Dr. Johnson, still with a saccharine sweet look of concern that I found absolutely repulsive, sat reluctantly in the same chair my mother had only recently occupied. At least he wanted me to think he was reluctant. But he was far more transparent than I was gullible and I could tell that he was about to bust a seam, he was so excited to be doing whatever he was about to do. That could only mean bad news for me and the little man in my head began to beat at my temples harder.
"David. This is very hard for me to say."
"Alright. What exactly is it that is hard for you to say?"
"I heard about the confrontation you had in the hallway. With your nanny, Kayla? It seems the two of you were in a relationship?"
"I don't really see what business that is of yours. As far as I can tell, at least half of the hospital has heard about it by now. Why is that difficult for you to say?"
"It isn't that. It's the role that I played in the whole debacle."
Now every nerve ending in my body was standing to attention. I wasn't sure what he was getting at, not yet, but I did know that he wasn't talking to me because of some kind of a guilty conscience.
He must have known that the thing he needed to say to me would make me feel worse, which would make him as happy as a fucking clam. This guy! Dr. Johnson had been out to get me from almost the beginning, and somehow he had found a way to really hit me where it hurt. But if he thought that was going to get rid of me, he was sadly mistaken.
"Okay. Go on."
"I'll be honest with you, David."
"Dr. Wyatt."
"Okay," he said, looking appropriately taken aback, "Dr. Wyatt. I'll be honest with you. I have had suspicions for quite some time that you were not operating at optimum level."
"Is that so?"
"I'm afraid it is. After your brother's accident, you just didn't seem the same. I did a little bit of snooping around and discovered that you've been taking pills. Oxycodone, I believe?"
"I do have a prescription. I have the same bottle of pills they gave me two years ago, after I injured my leg. That should tell you how often I take them. It would be very easy to verify that, by the way. Maybe you should have done that while you were looking into my medical history."
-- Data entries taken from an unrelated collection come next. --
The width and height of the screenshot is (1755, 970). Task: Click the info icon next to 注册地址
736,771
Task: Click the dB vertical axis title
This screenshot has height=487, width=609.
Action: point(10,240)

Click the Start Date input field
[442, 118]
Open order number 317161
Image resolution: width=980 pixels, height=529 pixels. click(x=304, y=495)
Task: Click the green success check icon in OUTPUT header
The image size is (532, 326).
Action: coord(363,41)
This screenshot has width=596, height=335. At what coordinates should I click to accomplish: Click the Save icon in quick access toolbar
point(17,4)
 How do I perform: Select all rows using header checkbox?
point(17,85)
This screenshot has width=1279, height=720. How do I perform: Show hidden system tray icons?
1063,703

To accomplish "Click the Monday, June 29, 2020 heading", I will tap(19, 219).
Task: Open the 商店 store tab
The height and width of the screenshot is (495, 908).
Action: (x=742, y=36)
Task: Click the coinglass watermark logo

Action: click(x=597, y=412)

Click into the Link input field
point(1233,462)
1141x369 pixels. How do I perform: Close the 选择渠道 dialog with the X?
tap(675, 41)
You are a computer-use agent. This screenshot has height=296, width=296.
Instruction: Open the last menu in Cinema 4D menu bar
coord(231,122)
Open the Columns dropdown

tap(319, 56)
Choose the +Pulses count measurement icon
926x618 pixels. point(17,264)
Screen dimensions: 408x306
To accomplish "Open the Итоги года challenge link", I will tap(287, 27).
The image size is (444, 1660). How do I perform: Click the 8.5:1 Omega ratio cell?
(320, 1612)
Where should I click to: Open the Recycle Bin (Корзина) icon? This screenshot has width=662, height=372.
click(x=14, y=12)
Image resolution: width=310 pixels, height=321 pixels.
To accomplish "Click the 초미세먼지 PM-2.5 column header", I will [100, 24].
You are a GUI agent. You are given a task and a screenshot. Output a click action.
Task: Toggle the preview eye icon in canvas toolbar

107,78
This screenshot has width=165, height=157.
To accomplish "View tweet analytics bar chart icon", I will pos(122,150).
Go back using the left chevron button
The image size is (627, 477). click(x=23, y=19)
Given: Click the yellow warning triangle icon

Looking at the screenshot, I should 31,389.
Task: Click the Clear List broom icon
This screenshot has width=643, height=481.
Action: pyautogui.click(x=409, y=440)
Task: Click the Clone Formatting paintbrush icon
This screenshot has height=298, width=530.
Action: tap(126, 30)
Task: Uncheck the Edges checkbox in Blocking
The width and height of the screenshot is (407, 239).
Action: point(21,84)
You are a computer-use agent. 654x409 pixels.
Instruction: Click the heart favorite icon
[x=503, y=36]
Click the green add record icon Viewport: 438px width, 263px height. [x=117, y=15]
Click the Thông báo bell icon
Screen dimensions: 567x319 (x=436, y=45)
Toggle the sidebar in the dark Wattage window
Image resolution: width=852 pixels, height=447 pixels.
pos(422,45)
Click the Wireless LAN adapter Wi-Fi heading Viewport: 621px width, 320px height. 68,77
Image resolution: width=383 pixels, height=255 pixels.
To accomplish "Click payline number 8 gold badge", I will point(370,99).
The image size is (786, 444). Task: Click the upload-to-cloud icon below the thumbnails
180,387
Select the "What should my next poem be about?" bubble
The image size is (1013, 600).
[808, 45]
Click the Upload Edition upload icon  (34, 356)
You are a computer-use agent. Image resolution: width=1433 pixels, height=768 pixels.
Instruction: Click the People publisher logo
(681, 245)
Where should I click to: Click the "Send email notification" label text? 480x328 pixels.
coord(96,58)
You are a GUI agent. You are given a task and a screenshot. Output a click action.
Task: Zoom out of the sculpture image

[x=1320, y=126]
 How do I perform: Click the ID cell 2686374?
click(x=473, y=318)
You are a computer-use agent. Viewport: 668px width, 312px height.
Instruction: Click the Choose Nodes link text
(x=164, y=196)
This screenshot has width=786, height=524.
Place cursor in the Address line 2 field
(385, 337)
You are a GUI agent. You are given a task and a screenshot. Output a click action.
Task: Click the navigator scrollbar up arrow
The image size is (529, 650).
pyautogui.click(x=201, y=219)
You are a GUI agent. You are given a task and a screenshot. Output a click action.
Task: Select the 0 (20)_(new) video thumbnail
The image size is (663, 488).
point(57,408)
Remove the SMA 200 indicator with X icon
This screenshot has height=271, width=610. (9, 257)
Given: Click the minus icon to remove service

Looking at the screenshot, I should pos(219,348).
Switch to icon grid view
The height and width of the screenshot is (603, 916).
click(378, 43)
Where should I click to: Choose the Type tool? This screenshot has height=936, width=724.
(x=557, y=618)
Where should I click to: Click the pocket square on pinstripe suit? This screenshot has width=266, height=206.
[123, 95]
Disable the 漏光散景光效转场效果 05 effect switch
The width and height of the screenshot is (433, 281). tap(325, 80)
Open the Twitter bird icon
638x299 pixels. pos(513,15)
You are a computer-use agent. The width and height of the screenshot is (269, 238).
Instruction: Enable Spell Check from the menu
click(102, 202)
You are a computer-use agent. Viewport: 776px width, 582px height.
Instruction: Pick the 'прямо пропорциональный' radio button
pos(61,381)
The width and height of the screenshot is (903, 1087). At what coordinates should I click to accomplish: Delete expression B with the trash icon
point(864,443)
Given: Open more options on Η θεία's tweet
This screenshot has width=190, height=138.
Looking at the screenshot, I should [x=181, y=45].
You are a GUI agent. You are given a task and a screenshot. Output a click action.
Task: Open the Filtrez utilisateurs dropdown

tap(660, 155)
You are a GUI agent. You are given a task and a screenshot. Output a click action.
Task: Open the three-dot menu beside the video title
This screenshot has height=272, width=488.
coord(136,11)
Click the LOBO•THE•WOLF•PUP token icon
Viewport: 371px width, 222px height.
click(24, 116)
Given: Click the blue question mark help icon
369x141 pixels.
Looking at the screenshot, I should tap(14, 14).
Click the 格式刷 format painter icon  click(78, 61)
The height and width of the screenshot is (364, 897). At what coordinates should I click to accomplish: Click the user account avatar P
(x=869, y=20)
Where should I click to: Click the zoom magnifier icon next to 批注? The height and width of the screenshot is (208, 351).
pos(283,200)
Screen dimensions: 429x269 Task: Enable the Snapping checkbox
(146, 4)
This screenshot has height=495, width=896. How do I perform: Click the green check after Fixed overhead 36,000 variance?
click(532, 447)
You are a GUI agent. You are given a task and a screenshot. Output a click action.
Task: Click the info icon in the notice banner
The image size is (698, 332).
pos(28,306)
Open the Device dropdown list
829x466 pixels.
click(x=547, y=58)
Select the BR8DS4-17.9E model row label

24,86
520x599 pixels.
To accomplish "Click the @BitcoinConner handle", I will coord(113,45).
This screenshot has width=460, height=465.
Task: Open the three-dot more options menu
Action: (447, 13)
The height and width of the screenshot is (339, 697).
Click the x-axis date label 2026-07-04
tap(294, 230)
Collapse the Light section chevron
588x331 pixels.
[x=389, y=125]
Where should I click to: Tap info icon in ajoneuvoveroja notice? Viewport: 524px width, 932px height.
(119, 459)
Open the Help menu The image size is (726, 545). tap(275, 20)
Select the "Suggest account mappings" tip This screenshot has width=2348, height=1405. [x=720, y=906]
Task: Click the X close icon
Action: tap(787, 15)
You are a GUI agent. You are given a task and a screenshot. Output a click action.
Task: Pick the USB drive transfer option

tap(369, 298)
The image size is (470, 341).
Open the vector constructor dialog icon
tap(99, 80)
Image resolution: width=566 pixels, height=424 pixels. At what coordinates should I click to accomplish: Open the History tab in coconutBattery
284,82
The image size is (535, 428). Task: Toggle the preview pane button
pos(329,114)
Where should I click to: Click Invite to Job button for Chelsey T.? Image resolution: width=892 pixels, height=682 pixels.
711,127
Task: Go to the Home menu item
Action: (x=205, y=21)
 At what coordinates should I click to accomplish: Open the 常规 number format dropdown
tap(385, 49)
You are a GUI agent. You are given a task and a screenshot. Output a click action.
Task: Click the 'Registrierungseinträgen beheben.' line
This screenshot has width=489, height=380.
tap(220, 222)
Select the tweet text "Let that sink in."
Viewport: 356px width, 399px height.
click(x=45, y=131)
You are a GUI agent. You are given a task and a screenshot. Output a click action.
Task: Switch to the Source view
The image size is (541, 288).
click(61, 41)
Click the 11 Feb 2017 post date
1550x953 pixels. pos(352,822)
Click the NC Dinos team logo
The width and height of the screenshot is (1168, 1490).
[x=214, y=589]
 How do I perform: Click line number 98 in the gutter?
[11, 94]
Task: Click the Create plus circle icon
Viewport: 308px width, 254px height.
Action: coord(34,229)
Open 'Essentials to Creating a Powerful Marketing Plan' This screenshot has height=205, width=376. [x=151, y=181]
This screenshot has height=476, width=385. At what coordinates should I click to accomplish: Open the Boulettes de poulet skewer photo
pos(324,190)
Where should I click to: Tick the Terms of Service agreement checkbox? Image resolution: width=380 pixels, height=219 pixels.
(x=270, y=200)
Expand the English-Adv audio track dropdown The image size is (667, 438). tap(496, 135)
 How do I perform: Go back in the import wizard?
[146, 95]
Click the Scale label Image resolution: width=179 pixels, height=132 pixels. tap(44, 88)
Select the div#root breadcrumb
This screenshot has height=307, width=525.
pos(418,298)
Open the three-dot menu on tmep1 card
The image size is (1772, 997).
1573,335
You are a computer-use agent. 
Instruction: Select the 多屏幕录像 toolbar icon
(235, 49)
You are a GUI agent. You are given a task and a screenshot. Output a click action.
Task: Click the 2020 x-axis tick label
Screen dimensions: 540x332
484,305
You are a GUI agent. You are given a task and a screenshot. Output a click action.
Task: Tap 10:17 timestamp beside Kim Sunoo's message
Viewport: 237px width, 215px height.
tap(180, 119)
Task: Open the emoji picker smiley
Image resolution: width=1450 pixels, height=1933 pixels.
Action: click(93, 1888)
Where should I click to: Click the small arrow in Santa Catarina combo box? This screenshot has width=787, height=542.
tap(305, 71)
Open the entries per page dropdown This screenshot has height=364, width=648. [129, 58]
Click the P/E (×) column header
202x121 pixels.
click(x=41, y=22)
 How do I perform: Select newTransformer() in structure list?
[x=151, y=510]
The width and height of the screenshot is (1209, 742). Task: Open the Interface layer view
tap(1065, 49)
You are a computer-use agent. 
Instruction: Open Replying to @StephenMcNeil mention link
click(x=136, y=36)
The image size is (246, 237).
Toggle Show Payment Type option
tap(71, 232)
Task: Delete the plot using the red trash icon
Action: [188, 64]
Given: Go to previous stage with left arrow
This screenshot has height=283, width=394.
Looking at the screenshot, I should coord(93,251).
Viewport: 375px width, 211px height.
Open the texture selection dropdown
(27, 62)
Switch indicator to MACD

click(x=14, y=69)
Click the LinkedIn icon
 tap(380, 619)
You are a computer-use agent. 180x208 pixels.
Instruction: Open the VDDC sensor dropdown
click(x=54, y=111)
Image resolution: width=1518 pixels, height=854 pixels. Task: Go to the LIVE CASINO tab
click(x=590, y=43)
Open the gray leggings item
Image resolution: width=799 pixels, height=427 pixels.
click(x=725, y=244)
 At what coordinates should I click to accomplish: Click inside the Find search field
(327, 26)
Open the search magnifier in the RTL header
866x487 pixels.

"Well, I have to admit that I didn't do that. But I did start looking into your past cases and I became convinced that your little ‘habit' was negatively affecting your job. I thought you were hurting people, Dr. Wyatt, so I enlisted some help in proving it."
"Did you now?"
My voice had gone deathly quiet. I could see it in his eyes, the sick thing he had done. I knew what he was going to say but there was not a shot in hell that I was going to beat him to the punch.
I wanted him to say it. I wanted him to have to look at my face and tell me the rest of his fucked up plan. At least he looked good and nervous now. He looked like he thought I might hurt him and, truthfully, I was thinking about it. It seemed like the only thing that might make me feel better.
"Yes. Yes, I did. Do you want me to stop?"
"Oh no. I want you to finish. Stop stalling. It just makes you seem like more of an asshole."
"Jesus, okay, David. Dr. Wyatt, I mean. Okay. I knew about Kayla's case and how devastated she was by her sister. It wasn't hard to convince her of my theory that you were the one who was really responsible for Nikki. She wanted to believe it. It made things easier, gave her a person to be angry at.
Then all I needed was a way for her to get into your life and you gave me that with that advertisement for a nanny. She was in there to get dirt on you. She was supposed to prove that I was right, although I must say she did a pretty shitty job. I guess you proved to be more of a distraction than I anticipated."
"Was it worth it?"
It must not have been the response he was expecting because he didn't have an answer. He just looked at me with slightly squinted bloodshot eyes. That wasn't going to work for me. He didn't get to get off that easily.
"I asked you a question. You wanted to come in here and confess. I didn't ask for it and I'm not your priest. I'm not going to absolve you. I just want to know one thing. Was it worth it?"